§ **Dataset extract**

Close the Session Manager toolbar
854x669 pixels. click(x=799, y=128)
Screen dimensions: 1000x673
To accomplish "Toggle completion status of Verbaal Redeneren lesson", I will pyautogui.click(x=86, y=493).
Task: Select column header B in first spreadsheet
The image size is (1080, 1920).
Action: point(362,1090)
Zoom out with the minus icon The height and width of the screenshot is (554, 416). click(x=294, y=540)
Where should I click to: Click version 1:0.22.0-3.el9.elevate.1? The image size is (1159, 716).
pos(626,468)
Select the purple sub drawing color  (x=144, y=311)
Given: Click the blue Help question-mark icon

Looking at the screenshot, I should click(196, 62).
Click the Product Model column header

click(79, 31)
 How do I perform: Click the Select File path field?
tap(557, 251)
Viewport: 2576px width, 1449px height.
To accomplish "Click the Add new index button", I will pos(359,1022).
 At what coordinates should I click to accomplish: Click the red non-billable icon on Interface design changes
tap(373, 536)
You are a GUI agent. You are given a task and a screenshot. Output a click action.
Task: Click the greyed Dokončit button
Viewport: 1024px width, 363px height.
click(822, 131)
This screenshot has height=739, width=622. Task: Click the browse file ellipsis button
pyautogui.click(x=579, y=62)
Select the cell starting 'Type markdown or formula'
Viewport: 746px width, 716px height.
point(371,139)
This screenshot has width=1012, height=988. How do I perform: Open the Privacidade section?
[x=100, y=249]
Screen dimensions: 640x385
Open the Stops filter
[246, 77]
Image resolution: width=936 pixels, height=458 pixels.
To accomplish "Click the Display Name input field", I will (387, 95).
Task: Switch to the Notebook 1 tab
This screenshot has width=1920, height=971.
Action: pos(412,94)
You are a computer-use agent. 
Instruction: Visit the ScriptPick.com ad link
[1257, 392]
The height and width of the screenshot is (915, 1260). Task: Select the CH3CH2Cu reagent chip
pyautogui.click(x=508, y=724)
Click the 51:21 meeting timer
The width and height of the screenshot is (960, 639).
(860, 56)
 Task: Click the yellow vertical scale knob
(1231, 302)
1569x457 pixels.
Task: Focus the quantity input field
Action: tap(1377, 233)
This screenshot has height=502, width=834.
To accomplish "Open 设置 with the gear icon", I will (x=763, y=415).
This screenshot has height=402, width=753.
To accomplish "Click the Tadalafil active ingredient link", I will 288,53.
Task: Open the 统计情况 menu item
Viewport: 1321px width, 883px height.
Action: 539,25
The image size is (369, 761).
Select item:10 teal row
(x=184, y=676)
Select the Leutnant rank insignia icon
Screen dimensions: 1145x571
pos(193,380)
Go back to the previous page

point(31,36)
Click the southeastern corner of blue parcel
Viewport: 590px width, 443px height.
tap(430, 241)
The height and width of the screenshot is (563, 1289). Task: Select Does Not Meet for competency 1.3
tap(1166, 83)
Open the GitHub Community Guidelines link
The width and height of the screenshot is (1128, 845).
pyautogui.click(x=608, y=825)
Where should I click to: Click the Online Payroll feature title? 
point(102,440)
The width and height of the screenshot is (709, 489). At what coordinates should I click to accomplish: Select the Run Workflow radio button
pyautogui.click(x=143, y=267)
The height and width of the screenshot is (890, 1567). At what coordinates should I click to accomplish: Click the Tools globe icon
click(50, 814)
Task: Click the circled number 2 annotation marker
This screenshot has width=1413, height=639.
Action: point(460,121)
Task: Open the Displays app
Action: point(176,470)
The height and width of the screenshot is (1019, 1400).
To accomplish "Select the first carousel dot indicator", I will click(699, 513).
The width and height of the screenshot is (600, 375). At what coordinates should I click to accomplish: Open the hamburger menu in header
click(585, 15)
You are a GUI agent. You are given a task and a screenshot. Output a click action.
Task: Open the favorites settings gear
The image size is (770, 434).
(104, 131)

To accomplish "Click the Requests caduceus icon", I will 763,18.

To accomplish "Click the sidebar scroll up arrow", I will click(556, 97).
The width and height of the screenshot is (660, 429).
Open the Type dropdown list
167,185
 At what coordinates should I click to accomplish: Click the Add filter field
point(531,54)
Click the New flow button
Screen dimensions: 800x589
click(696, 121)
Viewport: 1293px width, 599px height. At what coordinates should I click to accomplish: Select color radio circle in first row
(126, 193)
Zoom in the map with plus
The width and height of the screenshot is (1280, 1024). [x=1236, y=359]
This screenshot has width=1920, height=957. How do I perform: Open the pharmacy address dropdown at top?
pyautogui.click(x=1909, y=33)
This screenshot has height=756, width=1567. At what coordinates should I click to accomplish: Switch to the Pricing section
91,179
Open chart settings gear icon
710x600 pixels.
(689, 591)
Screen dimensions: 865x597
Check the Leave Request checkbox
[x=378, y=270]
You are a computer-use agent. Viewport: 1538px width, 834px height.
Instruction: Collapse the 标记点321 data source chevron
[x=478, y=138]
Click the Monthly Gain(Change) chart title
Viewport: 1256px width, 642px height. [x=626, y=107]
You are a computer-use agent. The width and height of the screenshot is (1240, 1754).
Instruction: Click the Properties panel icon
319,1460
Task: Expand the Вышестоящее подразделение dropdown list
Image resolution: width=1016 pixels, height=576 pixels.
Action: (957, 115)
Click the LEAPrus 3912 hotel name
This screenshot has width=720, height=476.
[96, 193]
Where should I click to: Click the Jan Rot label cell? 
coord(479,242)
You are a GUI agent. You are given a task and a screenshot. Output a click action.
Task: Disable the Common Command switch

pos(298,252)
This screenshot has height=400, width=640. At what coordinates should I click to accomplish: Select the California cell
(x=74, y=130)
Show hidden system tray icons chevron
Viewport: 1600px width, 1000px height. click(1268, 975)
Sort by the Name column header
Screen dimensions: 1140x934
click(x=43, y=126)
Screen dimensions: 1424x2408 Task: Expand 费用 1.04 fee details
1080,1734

§ **Exercise**
The entries above hold the needed span. Transcribe exactly the lines from the one with "This screenshot has width=1920, height=957." to the one with "Task: Expand the", both included.

§ **Answer section**
This screenshot has width=1920, height=957. How do I perform: Open the pharmacy address dropdown at top?
pyautogui.click(x=1909, y=33)
This screenshot has height=756, width=1567. At what coordinates should I click to accomplish: Switch to the Pricing section
91,179
Open chart settings gear icon
710x600 pixels.
(689, 591)
Screen dimensions: 865x597
Check the Leave Request checkbox
[x=378, y=270]
You are a computer-use agent. Viewport: 1538px width, 834px height.
Instruction: Collapse the 标记点321 data source chevron
[x=478, y=138]
Click the Monthly Gain(Change) chart title
Viewport: 1256px width, 642px height. [x=626, y=107]
You are a computer-use agent. The width and height of the screenshot is (1240, 1754).
Instruction: Click the Properties panel icon
319,1460
Task: Expand the Вышестоящее подразделение dropdown list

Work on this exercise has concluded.